> [PROBLEM STATEMENT]:
Reproduce the material below line for line, with no change to any character.

> [EXTRACTED INFORMATION]:
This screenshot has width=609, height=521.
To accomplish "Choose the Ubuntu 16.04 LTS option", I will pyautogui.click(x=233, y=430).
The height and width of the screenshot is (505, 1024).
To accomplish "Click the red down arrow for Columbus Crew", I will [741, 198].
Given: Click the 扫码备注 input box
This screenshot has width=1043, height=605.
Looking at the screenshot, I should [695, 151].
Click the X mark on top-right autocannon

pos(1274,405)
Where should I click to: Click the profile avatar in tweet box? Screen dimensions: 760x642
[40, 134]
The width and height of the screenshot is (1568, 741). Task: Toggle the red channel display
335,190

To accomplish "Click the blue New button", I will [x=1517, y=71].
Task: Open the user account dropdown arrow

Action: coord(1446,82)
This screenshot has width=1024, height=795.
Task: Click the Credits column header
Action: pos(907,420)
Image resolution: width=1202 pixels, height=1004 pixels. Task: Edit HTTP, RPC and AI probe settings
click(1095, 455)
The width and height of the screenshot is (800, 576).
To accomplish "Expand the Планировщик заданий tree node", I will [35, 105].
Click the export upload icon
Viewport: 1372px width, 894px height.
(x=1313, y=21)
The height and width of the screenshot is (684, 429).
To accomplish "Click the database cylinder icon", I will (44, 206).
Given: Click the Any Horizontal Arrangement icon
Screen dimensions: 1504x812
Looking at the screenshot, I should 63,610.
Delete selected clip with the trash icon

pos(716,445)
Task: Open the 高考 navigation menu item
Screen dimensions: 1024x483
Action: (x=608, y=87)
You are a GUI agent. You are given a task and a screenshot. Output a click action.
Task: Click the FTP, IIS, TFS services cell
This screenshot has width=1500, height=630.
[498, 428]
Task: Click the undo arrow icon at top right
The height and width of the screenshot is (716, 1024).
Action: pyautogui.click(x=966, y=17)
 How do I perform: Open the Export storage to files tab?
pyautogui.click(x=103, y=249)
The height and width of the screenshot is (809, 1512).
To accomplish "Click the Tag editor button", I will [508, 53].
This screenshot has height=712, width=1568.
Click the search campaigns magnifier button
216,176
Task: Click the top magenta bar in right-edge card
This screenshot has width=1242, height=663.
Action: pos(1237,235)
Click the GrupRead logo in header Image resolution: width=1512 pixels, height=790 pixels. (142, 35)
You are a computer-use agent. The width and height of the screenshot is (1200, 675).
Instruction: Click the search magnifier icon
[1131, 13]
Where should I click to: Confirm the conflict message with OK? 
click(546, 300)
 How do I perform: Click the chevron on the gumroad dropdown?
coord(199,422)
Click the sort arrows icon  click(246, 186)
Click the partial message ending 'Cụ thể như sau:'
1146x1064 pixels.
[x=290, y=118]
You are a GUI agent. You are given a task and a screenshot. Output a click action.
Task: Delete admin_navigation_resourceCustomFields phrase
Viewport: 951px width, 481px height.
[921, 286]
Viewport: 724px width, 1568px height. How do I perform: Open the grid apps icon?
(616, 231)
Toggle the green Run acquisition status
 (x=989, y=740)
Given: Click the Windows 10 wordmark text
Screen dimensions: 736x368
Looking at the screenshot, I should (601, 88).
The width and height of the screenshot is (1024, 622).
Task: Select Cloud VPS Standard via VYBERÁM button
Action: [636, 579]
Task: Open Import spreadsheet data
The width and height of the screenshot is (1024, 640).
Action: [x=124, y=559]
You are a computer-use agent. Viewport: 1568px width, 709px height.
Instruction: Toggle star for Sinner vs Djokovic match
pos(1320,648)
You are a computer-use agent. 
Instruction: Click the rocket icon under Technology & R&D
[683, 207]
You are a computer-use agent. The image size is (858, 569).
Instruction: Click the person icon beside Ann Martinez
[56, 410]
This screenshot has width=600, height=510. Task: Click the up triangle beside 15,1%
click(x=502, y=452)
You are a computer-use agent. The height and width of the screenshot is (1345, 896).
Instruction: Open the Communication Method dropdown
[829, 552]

> [CORRECT RESULT]:
This screenshot has width=609, height=521.
To accomplish "Choose the Ubuntu 16.04 LTS option", I will pyautogui.click(x=233, y=430).
The height and width of the screenshot is (505, 1024).
To accomplish "Click the red down arrow for Columbus Crew", I will [741, 198].
Given: Click the 扫码备注 input box
This screenshot has width=1043, height=605.
Looking at the screenshot, I should [695, 151].
Click the X mark on top-right autocannon

pos(1274,405)
Where should I click to: Click the profile avatar in tweet box? Screen dimensions: 760x642
[40, 134]
The width and height of the screenshot is (1568, 741). Task: Toggle the red channel display
335,190

To accomplish "Click the blue New button", I will [x=1517, y=71].
Task: Open the user account dropdown arrow

Action: coord(1446,82)
This screenshot has width=1024, height=795.
Task: Click the Credits column header
Action: pos(907,420)
Image resolution: width=1202 pixels, height=1004 pixels. Task: Edit HTTP, RPC and AI probe settings
click(1095, 455)
The width and height of the screenshot is (800, 576).
To accomplish "Expand the Планировщик заданий tree node", I will [35, 105].
Click the export upload icon
Viewport: 1372px width, 894px height.
(x=1313, y=21)
The height and width of the screenshot is (684, 429).
To accomplish "Click the database cylinder icon", I will (44, 206).
Given: Click the Any Horizontal Arrangement icon
Screen dimensions: 1504x812
Looking at the screenshot, I should 63,610.
Delete selected clip with the trash icon

pos(716,445)
Task: Open the 高考 navigation menu item
Screen dimensions: 1024x483
Action: (x=608, y=87)
You are a GUI agent. You are given a task and a screenshot. Output a click action.
Task: Click the FTP, IIS, TFS services cell
This screenshot has width=1500, height=630.
[498, 428]
Task: Click the undo arrow icon at top right
The height and width of the screenshot is (716, 1024).
Action: pyautogui.click(x=966, y=17)
 How do I perform: Open the Export storage to files tab?
pyautogui.click(x=103, y=249)
The height and width of the screenshot is (809, 1512).
To accomplish "Click the Tag editor button", I will [508, 53].
This screenshot has height=712, width=1568.
Click the search campaigns magnifier button
216,176
Task: Click the top magenta bar in right-edge card
This screenshot has width=1242, height=663.
Action: pos(1237,235)
Click the GrupRead logo in header Image resolution: width=1512 pixels, height=790 pixels. (142, 35)
You are a computer-use agent. The width and height of the screenshot is (1200, 675).
Instruction: Click the search magnifier icon
[1131, 13]
Where should I click to: Confirm the conflict message with OK? 
click(546, 300)
 How do I perform: Click the chevron on the gumroad dropdown?
coord(199,422)
Click the sort arrows icon  click(246, 186)
Click the partial message ending 'Cụ thể như sau:'
1146x1064 pixels.
[x=290, y=118]
You are a GUI agent. You are given a task and a screenshot. Output a click action.
Task: Delete admin_navigation_resourceCustomFields phrase
Viewport: 951px width, 481px height.
[921, 286]
Viewport: 724px width, 1568px height. How do I perform: Open the grid apps icon?
(616, 231)
Toggle the green Run acquisition status
 (x=989, y=740)
Given: Click the Windows 10 wordmark text
Screen dimensions: 736x368
Looking at the screenshot, I should (601, 88).
The width and height of the screenshot is (1024, 622).
Task: Select Cloud VPS Standard via VYBERÁM button
Action: [636, 579]
Task: Open Import spreadsheet data
The width and height of the screenshot is (1024, 640).
Action: [x=124, y=559]
You are a computer-use agent. Viewport: 1568px width, 709px height.
Instruction: Toggle star for Sinner vs Djokovic match
pos(1320,648)
You are a computer-use agent. 
Instruction: Click the rocket icon under Technology & R&D
[683, 207]
You are a computer-use agent. The image size is (858, 569).
Instruction: Click the person icon beside Ann Martinez
[56, 410]
This screenshot has width=600, height=510. Task: Click the up triangle beside 15,1%
click(x=502, y=452)
You are a computer-use agent. The height and width of the screenshot is (1345, 896).
Instruction: Open the Communication Method dropdown
[829, 552]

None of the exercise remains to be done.